## DATASET
* Start *
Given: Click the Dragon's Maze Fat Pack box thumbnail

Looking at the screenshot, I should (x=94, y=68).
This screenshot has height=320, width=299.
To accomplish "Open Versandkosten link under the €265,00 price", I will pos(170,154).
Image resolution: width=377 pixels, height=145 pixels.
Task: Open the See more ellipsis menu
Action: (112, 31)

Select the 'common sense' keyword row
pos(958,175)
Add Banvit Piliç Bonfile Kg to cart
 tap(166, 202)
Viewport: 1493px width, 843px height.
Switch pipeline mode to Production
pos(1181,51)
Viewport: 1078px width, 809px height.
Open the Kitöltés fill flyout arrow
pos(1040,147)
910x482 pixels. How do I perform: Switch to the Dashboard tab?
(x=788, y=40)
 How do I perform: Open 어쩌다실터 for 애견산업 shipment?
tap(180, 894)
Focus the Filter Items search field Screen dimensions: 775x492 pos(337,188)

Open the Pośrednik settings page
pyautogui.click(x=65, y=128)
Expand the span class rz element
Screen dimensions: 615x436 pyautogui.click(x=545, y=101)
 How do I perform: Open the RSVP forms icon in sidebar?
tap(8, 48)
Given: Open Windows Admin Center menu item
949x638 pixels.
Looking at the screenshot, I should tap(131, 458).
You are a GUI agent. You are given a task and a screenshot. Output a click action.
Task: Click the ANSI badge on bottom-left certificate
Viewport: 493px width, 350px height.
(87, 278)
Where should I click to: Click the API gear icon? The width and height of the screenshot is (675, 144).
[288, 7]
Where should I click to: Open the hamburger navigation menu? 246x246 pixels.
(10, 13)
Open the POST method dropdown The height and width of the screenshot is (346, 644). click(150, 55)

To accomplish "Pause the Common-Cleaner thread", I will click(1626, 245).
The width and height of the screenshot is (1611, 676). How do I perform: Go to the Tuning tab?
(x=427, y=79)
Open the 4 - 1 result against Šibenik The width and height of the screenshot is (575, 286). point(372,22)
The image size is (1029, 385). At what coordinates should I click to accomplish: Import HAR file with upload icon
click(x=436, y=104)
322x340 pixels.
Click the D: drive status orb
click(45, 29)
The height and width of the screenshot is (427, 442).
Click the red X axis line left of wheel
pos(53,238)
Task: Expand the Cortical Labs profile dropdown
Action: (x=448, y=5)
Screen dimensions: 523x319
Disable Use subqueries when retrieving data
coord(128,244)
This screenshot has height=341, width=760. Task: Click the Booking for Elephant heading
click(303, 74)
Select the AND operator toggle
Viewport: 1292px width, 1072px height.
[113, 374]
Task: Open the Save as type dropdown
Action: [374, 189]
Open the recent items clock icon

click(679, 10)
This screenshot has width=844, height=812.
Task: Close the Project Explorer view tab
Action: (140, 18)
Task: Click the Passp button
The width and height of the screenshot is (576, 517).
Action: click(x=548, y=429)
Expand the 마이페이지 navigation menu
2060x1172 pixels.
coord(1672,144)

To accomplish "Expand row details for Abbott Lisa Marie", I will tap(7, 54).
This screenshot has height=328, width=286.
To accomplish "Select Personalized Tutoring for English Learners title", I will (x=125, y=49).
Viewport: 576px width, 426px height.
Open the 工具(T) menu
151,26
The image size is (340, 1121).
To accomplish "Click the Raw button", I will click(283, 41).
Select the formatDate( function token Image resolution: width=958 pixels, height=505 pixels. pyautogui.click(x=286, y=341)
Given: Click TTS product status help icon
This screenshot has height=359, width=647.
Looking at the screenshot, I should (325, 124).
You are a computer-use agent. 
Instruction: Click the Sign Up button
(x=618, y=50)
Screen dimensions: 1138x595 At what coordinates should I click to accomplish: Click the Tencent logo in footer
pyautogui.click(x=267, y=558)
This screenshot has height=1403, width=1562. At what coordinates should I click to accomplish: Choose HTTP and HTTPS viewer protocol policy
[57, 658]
* End *
## WHAT IS NEEDED
Render the entries starting at the line containing "Viewport: 1493px width, 843px height." and ending at the line containing "(x=788, y=40)" as a two-column CSV with the headers instruction and click, one row per entry. Put each field in double quotes and replace any line breaks inside a field with spaces.

## COMPLETE RESPONSE
instruction,click
"Viewport: 1493px width, 843px height. Switch pipeline mode to Production","pos(1181,51)"
"Viewport: 1078px width, 809px height. Open the Kitöltés fill flyout arrow","pos(1040,147)"
"910x482 pixels. How do I perform: Switch to the Dashboard tab?","(x=788, y=40)"